Retype exactly every line from the one that includes "This screenshot has width=1200, height=1044." through the final line of the listing, both ends kept, and omit the pictures.

------------------------------------------------------------------------

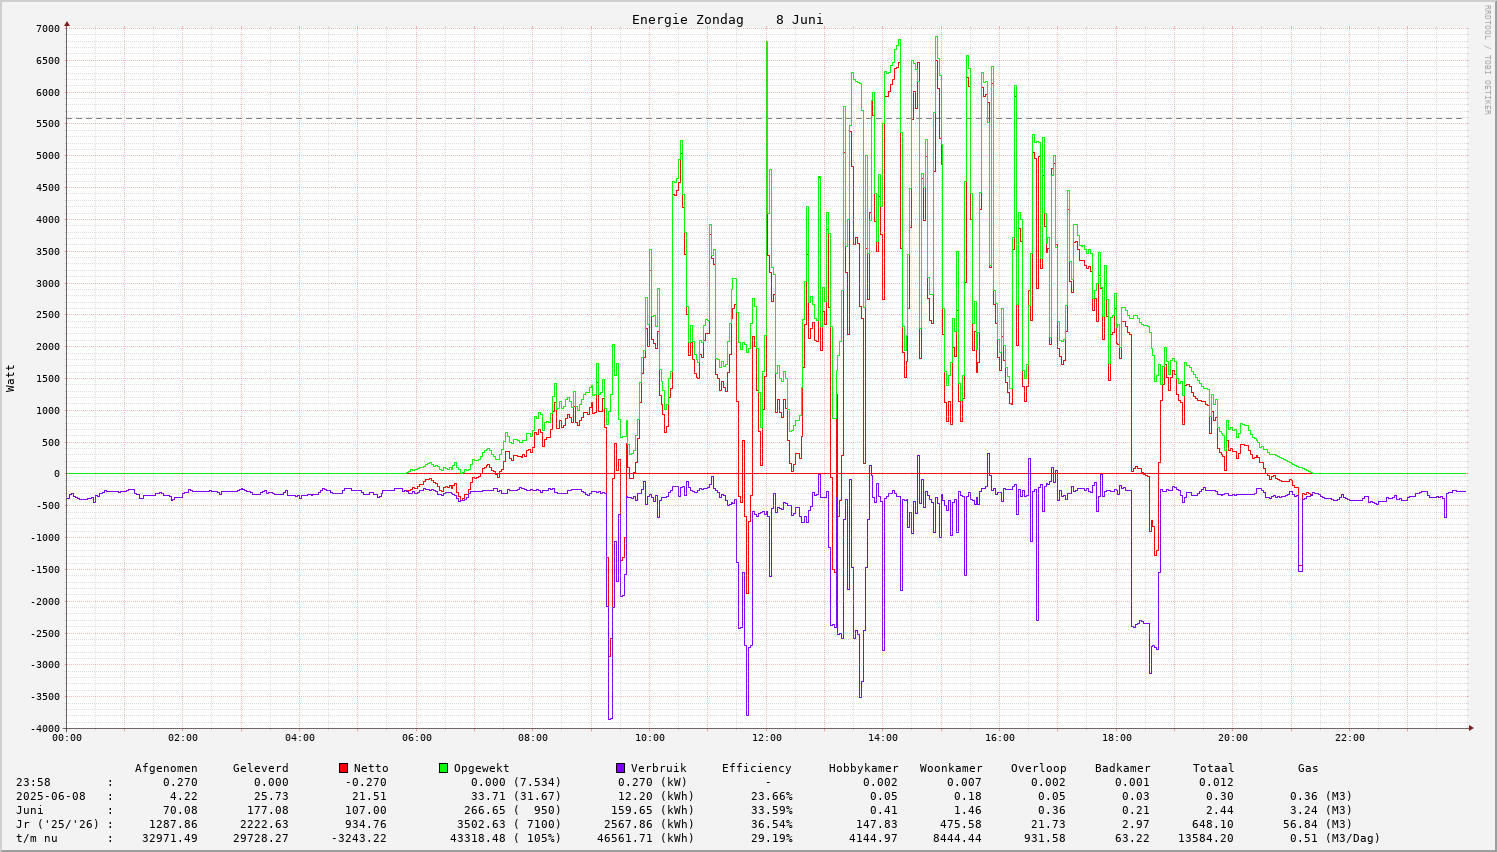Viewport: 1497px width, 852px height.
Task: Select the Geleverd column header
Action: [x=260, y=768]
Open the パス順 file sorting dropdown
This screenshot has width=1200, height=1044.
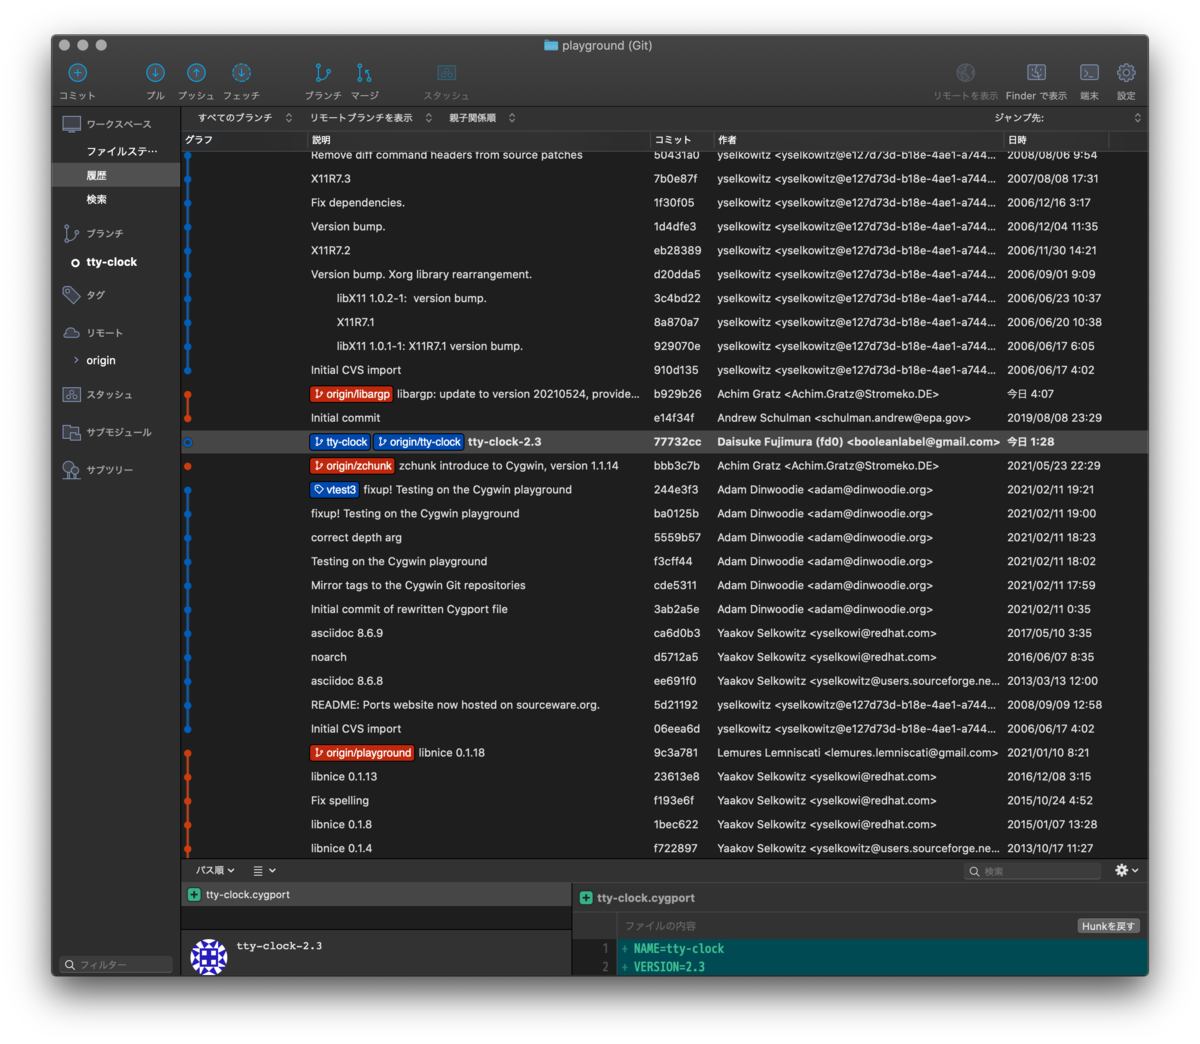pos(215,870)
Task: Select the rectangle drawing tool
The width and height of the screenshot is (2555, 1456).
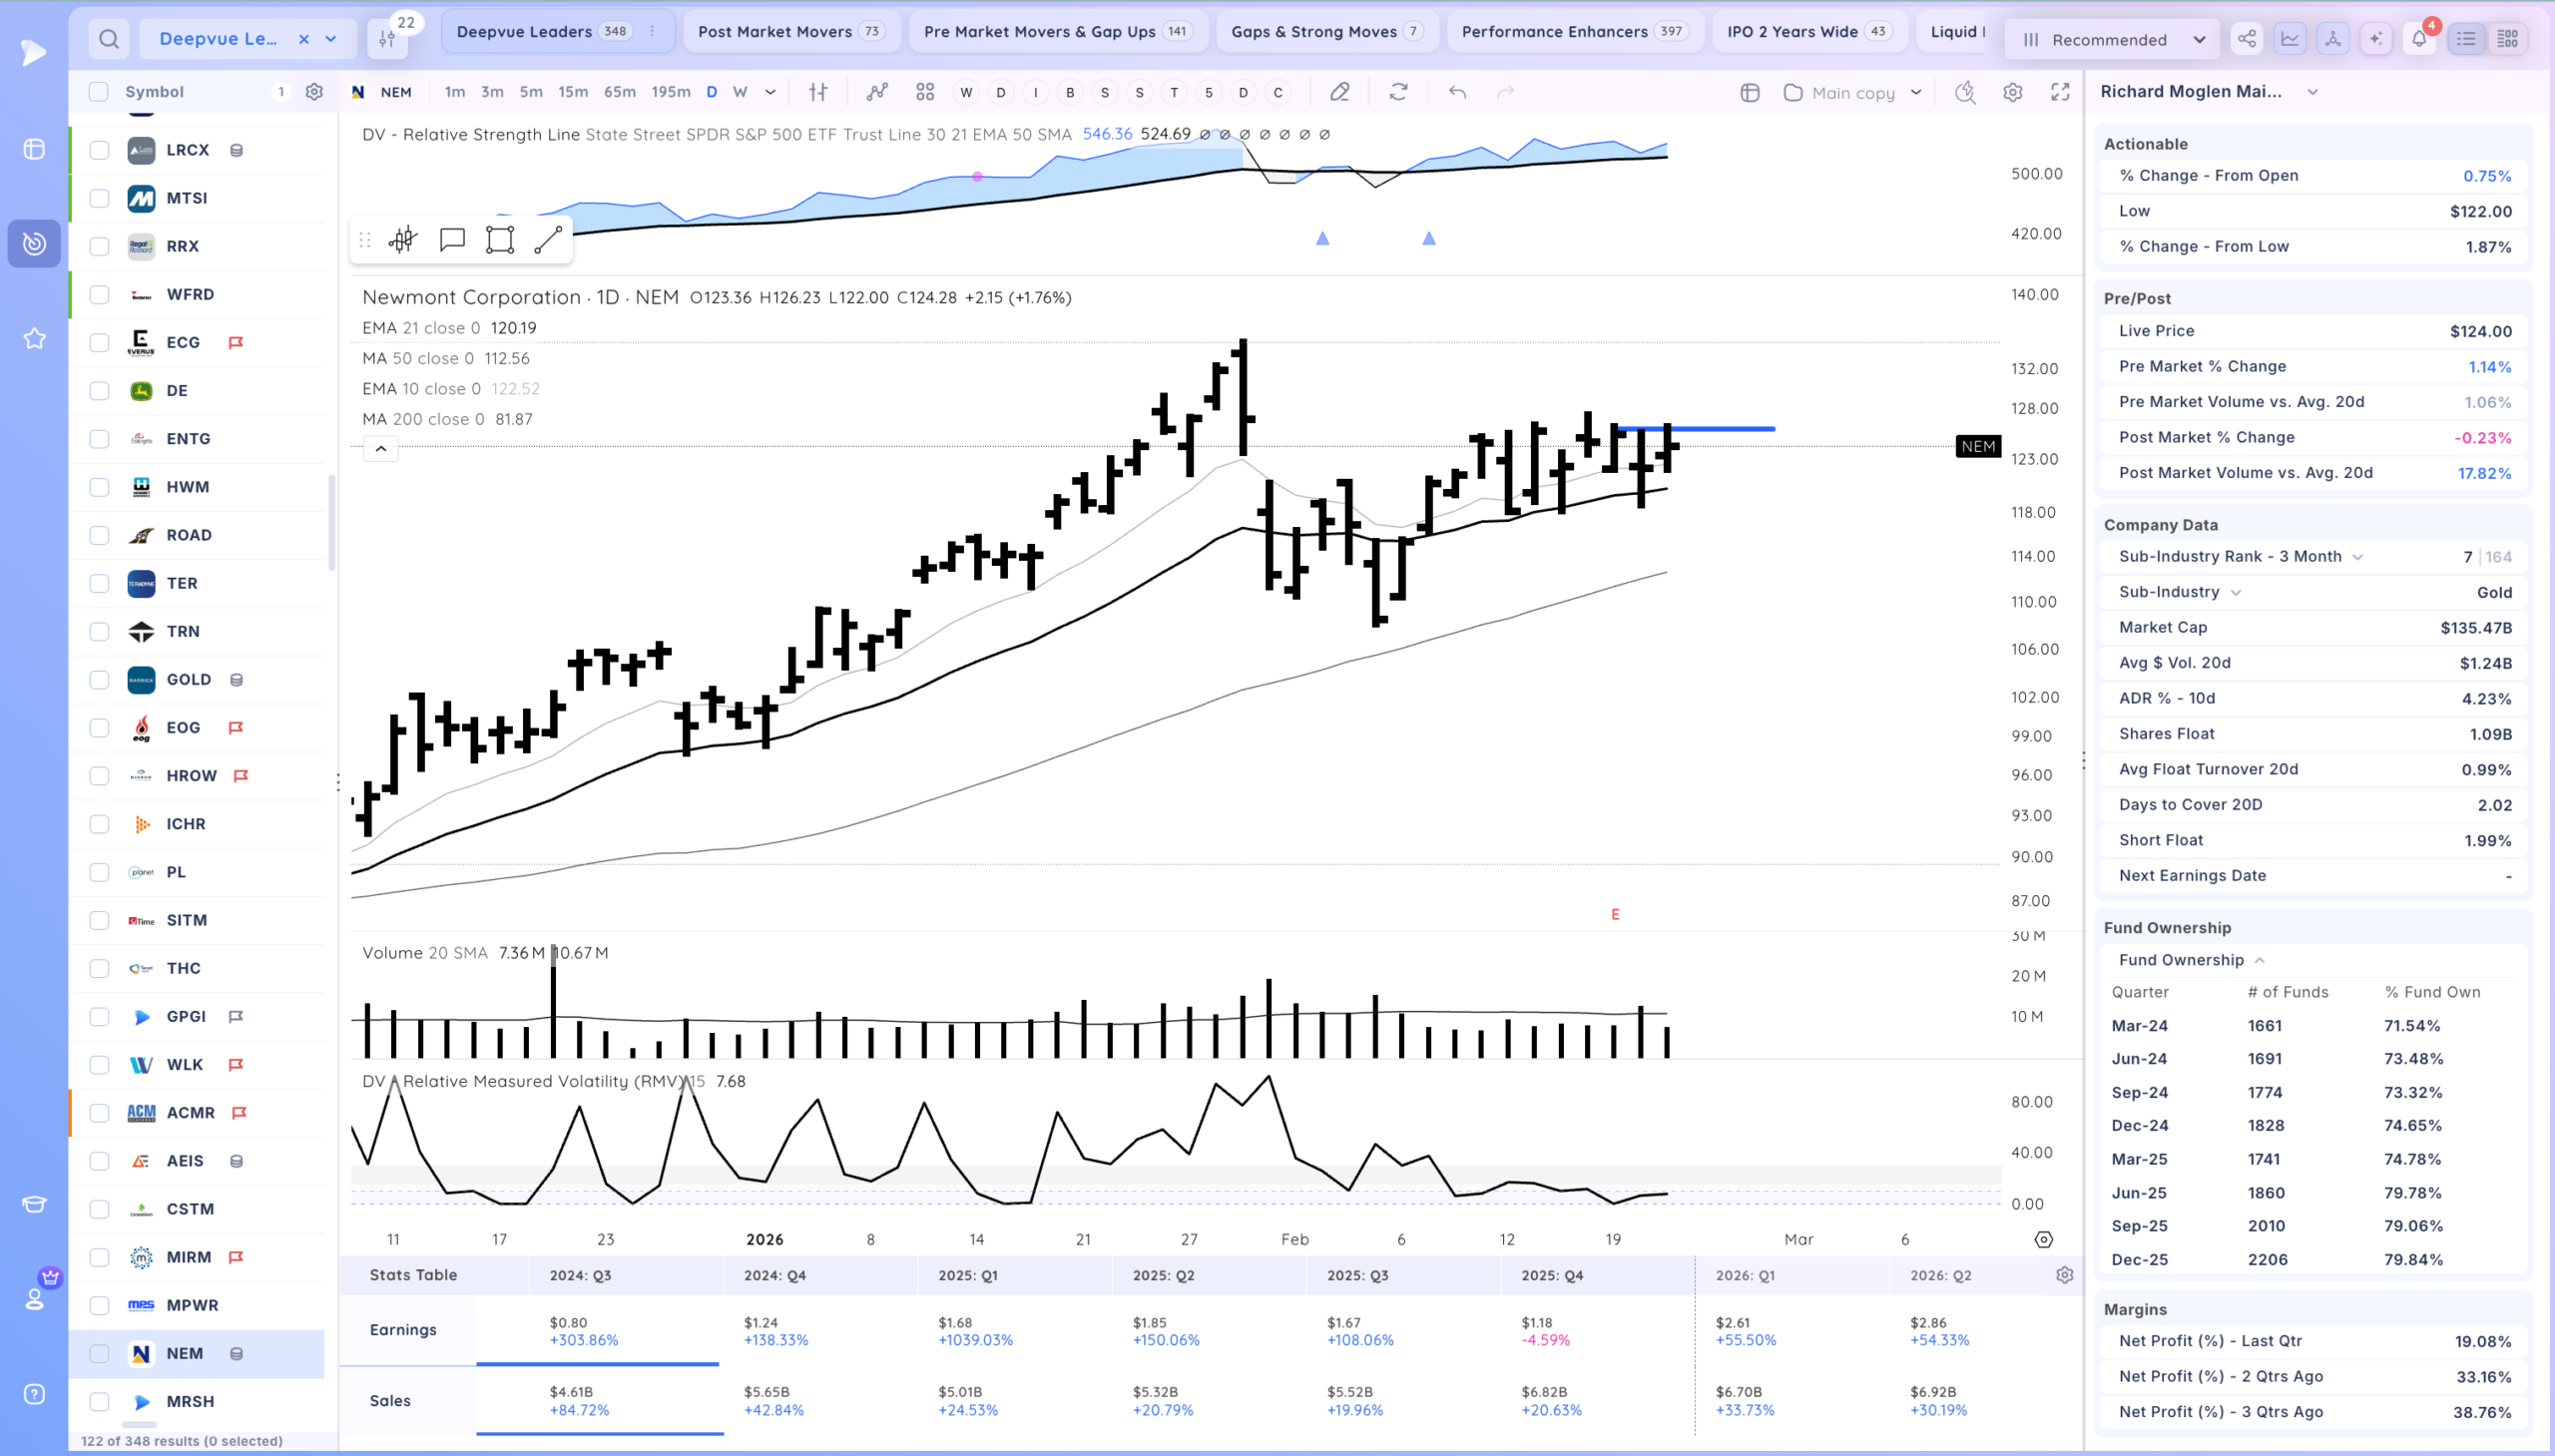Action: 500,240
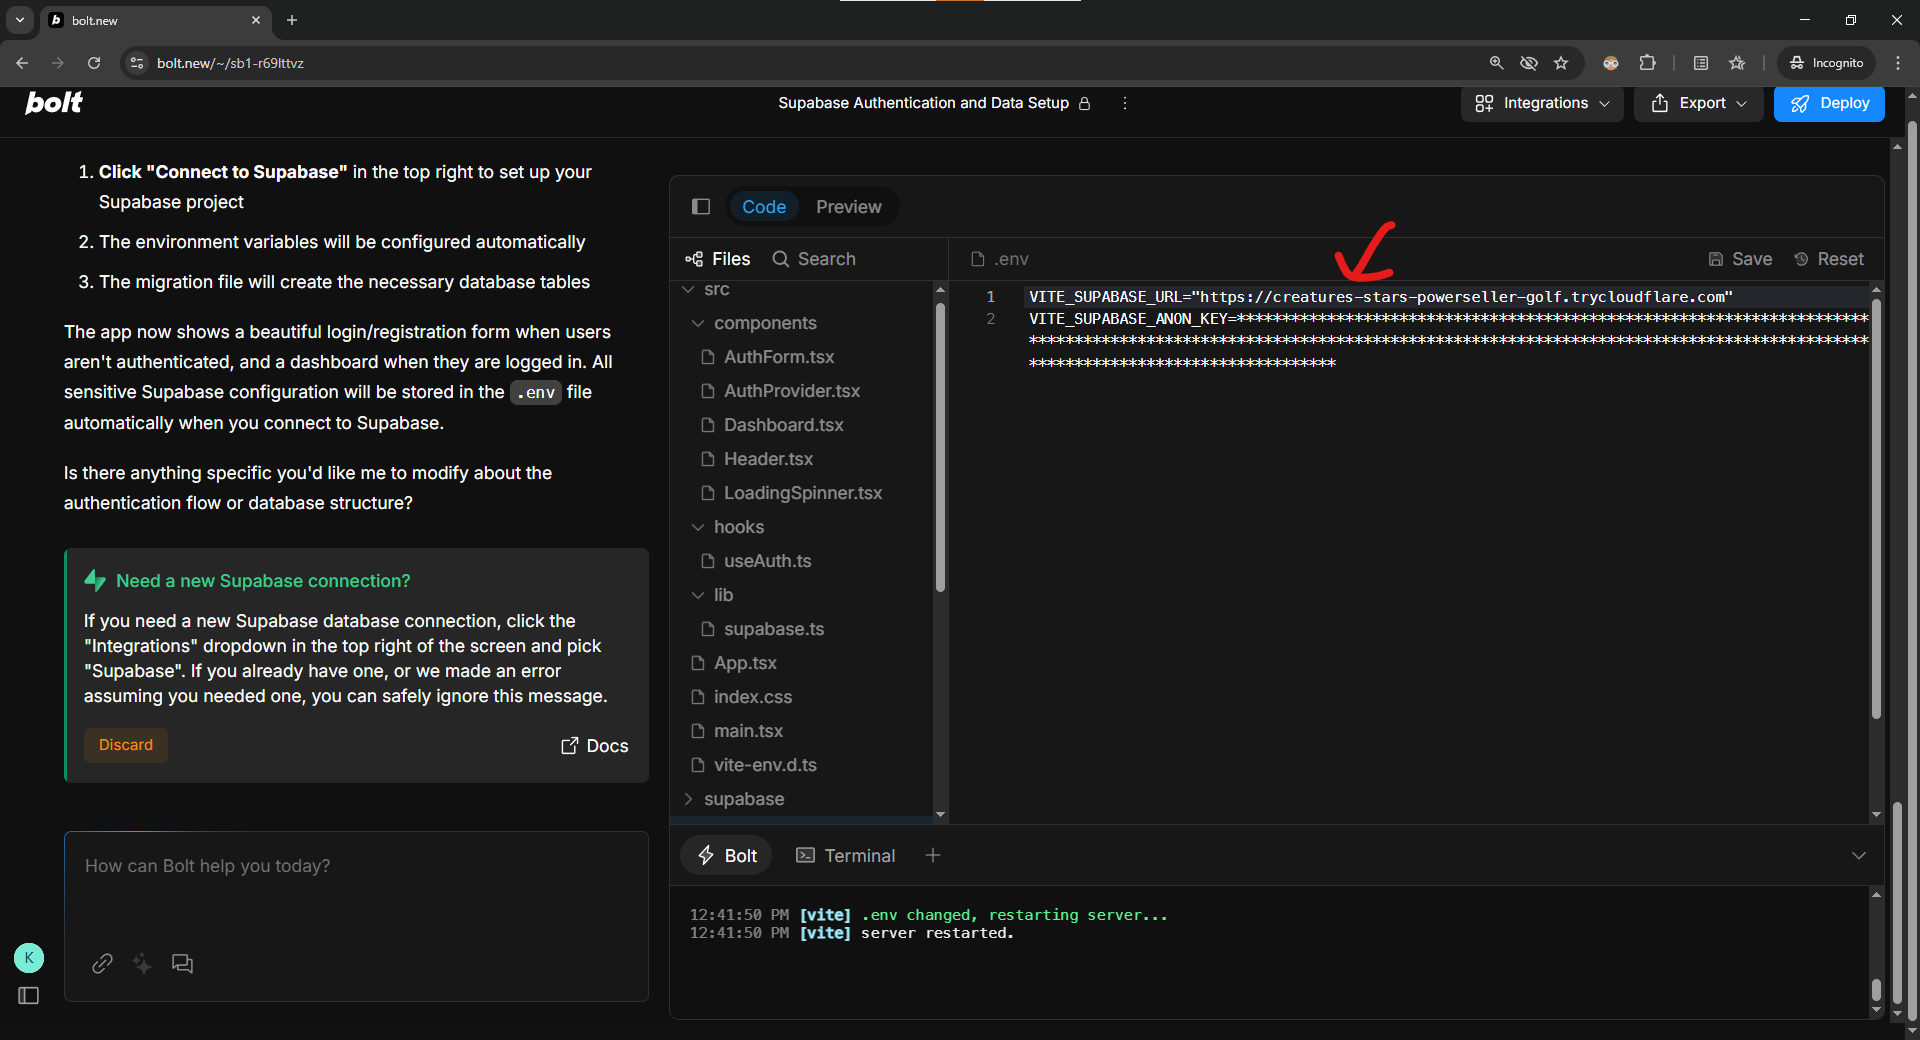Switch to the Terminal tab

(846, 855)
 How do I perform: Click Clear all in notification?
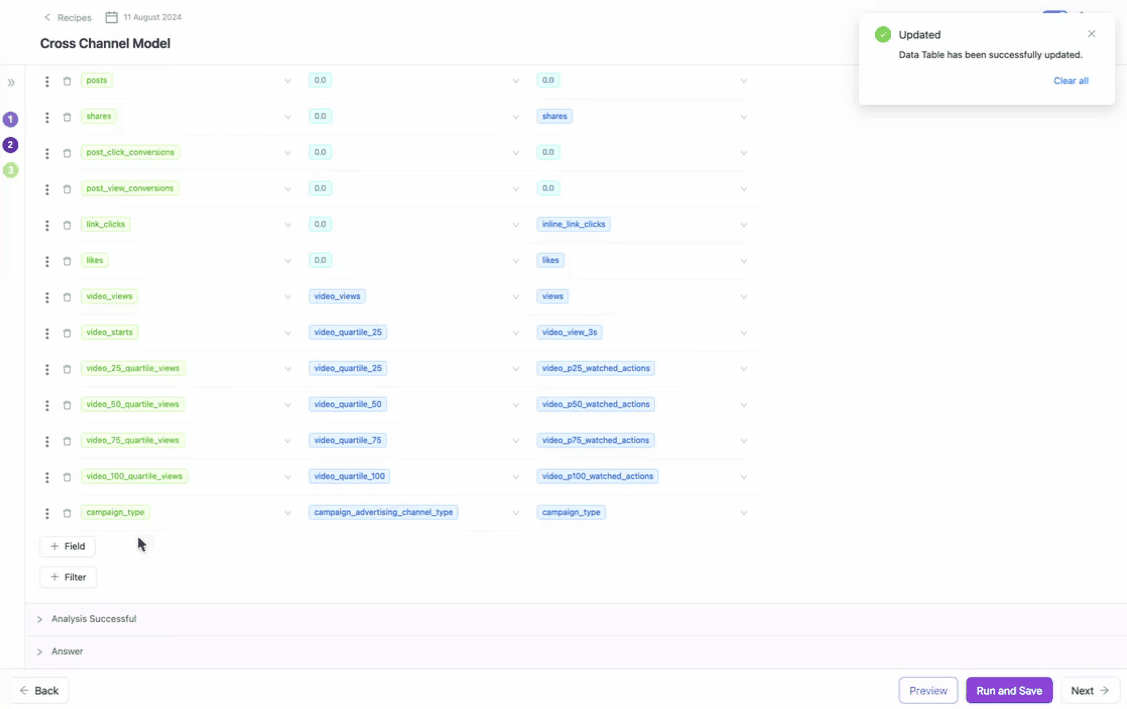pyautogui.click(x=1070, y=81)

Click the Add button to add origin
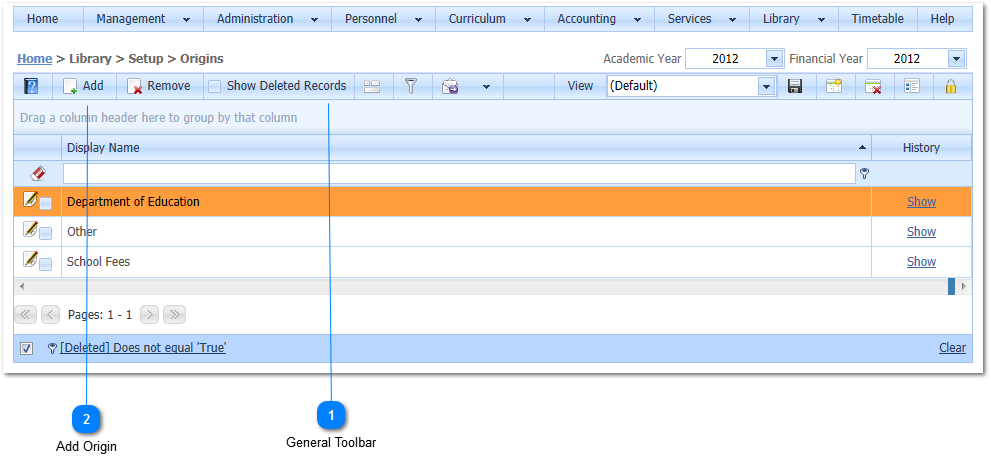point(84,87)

------------------------------------------------------------------------

**Response below**
This screenshot has width=1200, height=1044.
pos(215,870)
Task: Select the rectangle drawing tool
The width and height of the screenshot is (2555, 1456).
Action: 500,240
Switch to the Terminal tab

(846, 855)
 How do I perform: Click Clear all in notification?
pyautogui.click(x=1070, y=81)

Click the Add button to add origin
point(84,87)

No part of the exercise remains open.